§ What the exercise asks:
Please copy everything from the line that contains "has height=612, width=757." down to the line that contains "(1042, 230).", keeping each line unchanged.

§ Given records:

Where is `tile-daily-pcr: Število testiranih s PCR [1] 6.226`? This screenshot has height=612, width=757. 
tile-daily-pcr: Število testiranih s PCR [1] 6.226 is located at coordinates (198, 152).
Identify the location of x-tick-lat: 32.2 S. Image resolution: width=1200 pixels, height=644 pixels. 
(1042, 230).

...

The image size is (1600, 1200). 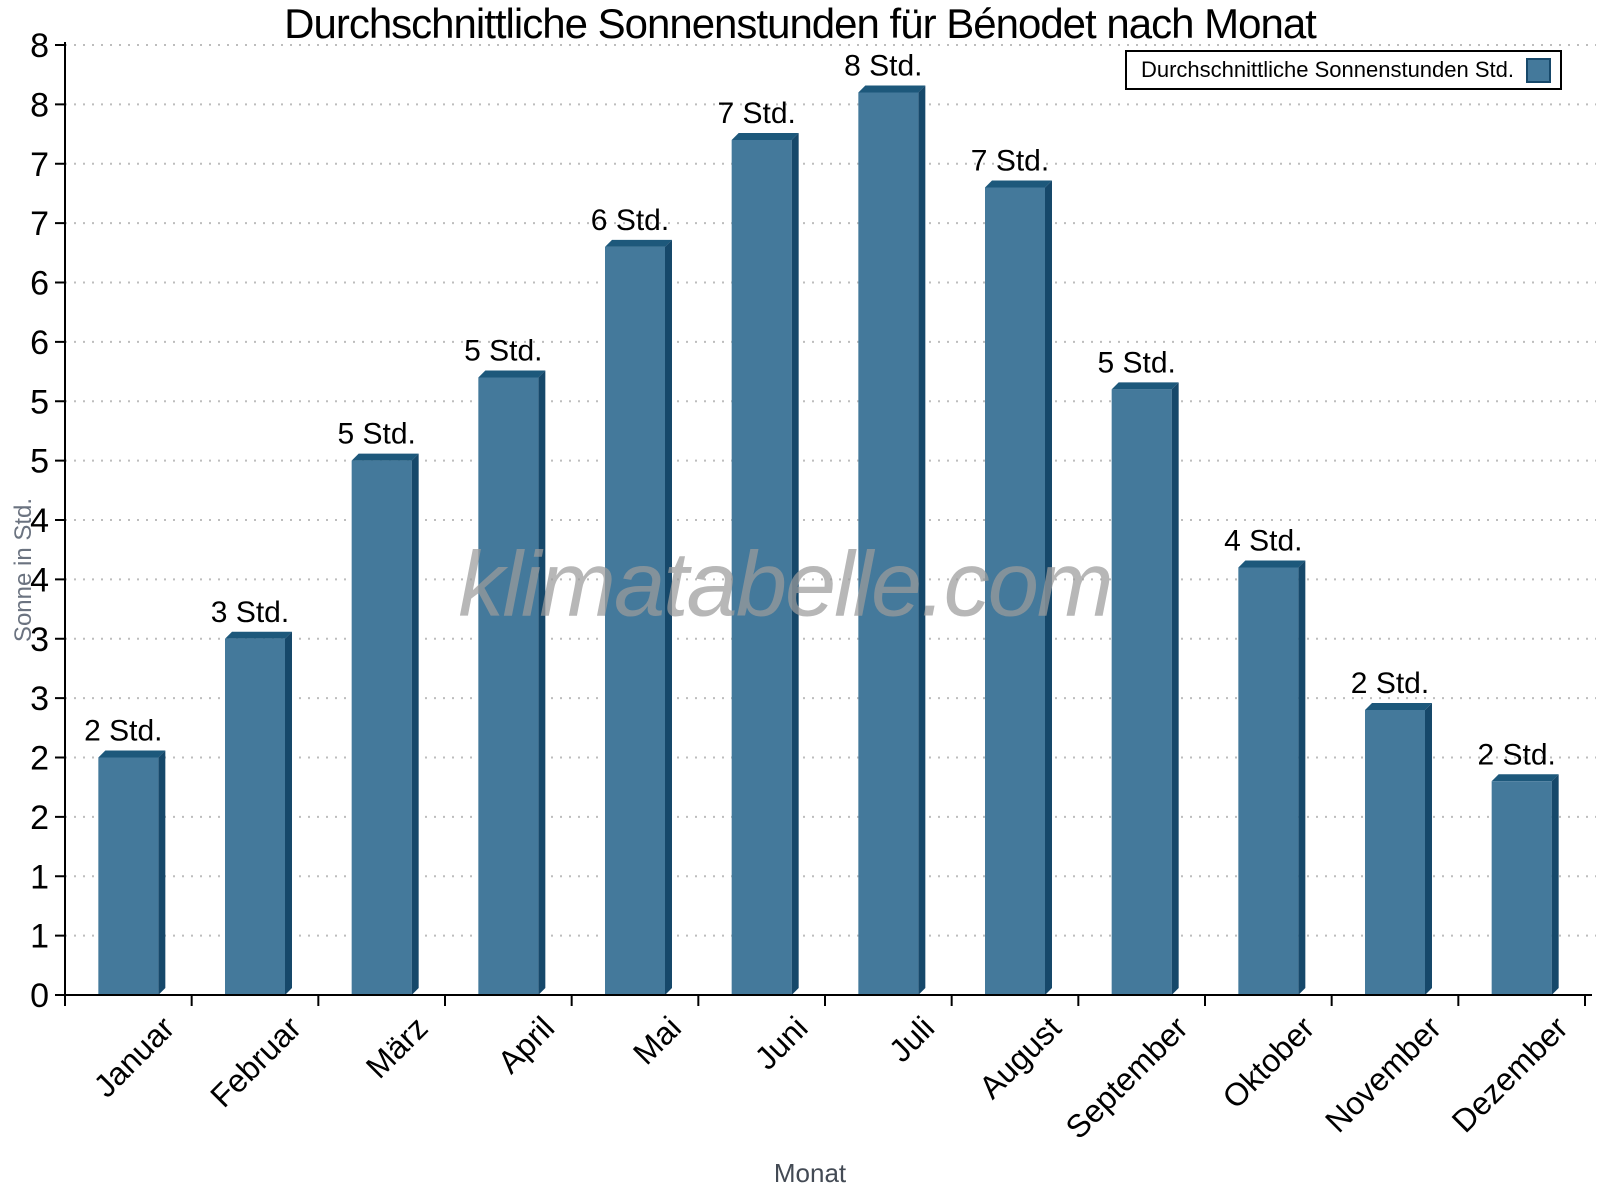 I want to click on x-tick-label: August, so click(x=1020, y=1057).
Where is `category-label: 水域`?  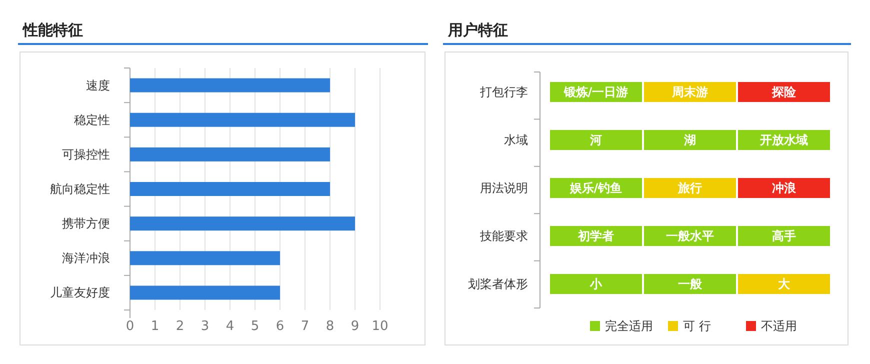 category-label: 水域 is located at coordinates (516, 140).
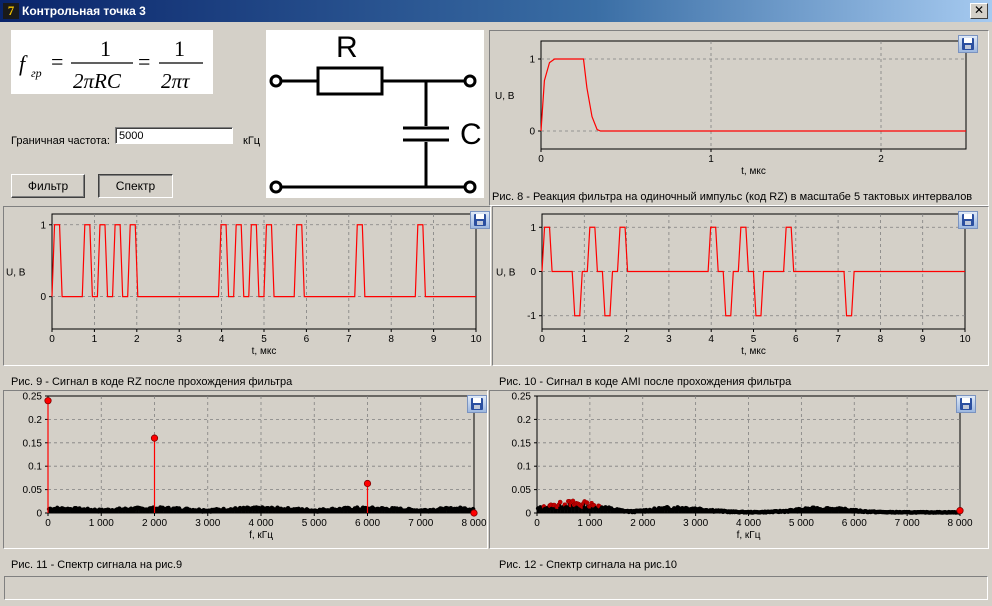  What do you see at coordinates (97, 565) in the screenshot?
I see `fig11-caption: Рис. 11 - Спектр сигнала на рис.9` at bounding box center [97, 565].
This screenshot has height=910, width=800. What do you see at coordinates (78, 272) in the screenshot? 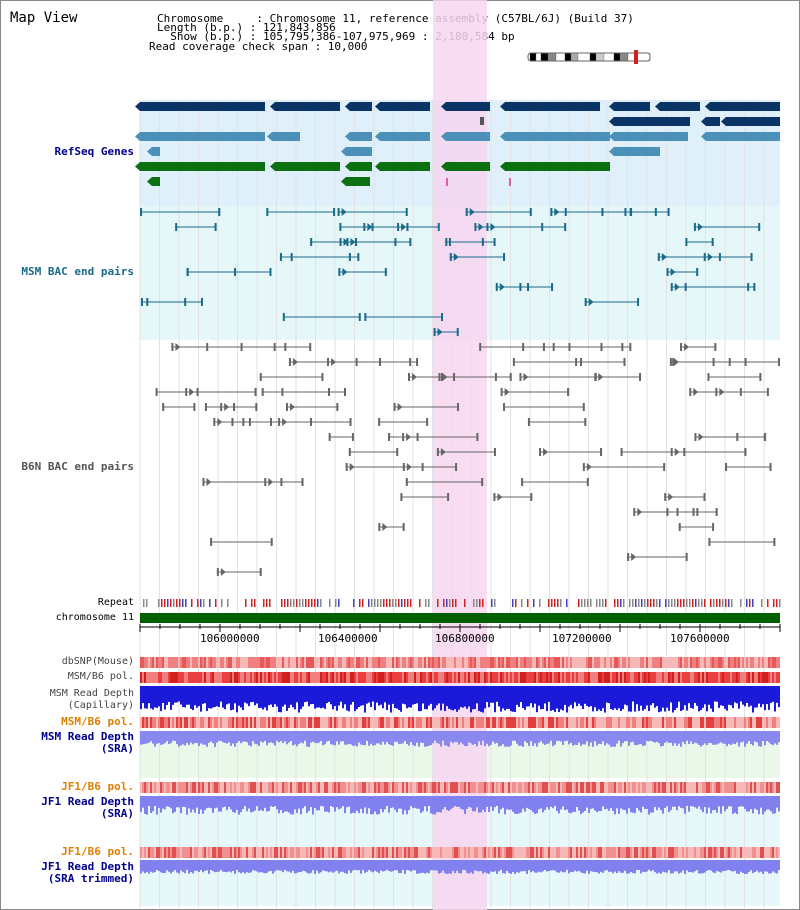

--

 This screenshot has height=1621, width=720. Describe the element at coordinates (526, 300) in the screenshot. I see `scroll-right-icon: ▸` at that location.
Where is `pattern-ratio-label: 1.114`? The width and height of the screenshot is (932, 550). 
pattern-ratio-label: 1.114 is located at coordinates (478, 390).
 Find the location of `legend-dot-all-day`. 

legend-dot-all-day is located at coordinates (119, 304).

§ Exercise output:
Where is `tile-daily-pcr: Število testiranih s PCR [1] 6.226`? This screenshot has height=612, width=757. 
tile-daily-pcr: Število testiranih s PCR [1] 6.226 is located at coordinates (198, 152).
Identify the location of x-tick-lat: 32.2 S. Image resolution: width=1200 pixels, height=644 pixels. 
(1042, 230).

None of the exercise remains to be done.